I’m not sure who or what told me to read “The Age of Miracles.” And let me be clear—I am not disappointed I did. But seriously …. what the hell?
This debut novel from Karen Thompson Walker was as disturbing as it was entertaining. And by entertaining, I mean that it swallowed up my day whole. I didn’t want to put it down, mesmerized by the desperate plot line. Sixth-grader Julia narrates a year in her life, beginning with a cataclysmic event—the slowing of the Earth’s rotation.
I drew an immediate connection from this book to Tom Perrotta’s “The Leftovers”—easily one of my favorites in the last couple of years. It’s the end of the world as most everyone knows it, and of course, people handle that news differently. Some deny, others accept, still more adapt. Julia’s family is a representation of those who freak, those who falter and those who simply put one foot in front of the other for no other reason that that’s really all there is to do, besides stock up on canned goods.
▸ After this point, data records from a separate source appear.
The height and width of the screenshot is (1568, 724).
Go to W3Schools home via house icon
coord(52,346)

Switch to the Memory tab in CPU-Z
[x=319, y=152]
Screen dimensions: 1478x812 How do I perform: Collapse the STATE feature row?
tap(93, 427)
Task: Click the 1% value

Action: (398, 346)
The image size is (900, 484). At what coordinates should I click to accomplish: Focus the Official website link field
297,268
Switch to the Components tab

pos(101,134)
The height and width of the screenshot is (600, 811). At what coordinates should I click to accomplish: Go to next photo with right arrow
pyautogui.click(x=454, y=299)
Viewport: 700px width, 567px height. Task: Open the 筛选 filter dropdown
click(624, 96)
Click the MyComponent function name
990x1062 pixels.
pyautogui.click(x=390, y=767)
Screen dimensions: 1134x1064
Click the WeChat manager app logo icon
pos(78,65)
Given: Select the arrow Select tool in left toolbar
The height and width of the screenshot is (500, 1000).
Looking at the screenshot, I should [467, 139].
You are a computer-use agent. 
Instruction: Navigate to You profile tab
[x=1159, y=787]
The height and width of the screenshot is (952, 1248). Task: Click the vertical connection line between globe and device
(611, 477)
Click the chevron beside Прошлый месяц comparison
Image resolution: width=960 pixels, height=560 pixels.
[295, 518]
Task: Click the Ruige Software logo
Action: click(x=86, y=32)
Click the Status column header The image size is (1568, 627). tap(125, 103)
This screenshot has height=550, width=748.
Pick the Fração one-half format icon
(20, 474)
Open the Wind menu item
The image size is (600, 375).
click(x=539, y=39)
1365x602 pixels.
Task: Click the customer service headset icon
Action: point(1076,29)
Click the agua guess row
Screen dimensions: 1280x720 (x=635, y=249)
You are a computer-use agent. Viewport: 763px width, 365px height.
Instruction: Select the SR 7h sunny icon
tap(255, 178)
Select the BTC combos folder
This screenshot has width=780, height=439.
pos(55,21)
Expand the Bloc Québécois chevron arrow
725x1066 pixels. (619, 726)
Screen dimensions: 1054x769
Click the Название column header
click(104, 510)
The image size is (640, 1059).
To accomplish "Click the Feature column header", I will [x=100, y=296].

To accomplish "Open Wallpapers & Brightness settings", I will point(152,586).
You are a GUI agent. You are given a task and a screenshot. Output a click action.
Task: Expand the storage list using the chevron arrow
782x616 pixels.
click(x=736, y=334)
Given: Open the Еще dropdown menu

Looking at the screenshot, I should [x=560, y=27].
For fear of giving too much away, I can’t delve much more into the story. Julia’s story—the pain of adolescence, only to be exacerbated by “the slowing,”—intersects with so many others struggling to find their way. Her parents, her crush—the sad, sad Seth Moreno—her grandfather, those bitchy middle school girls you hated when you were in middle school, the “real-timers” …it’s a sad story and heartbreaking in so many ways, but so incredibly well-written and one that book clubs would love to dissect.
Go get it, read it, and someone call me to debrief! Argh!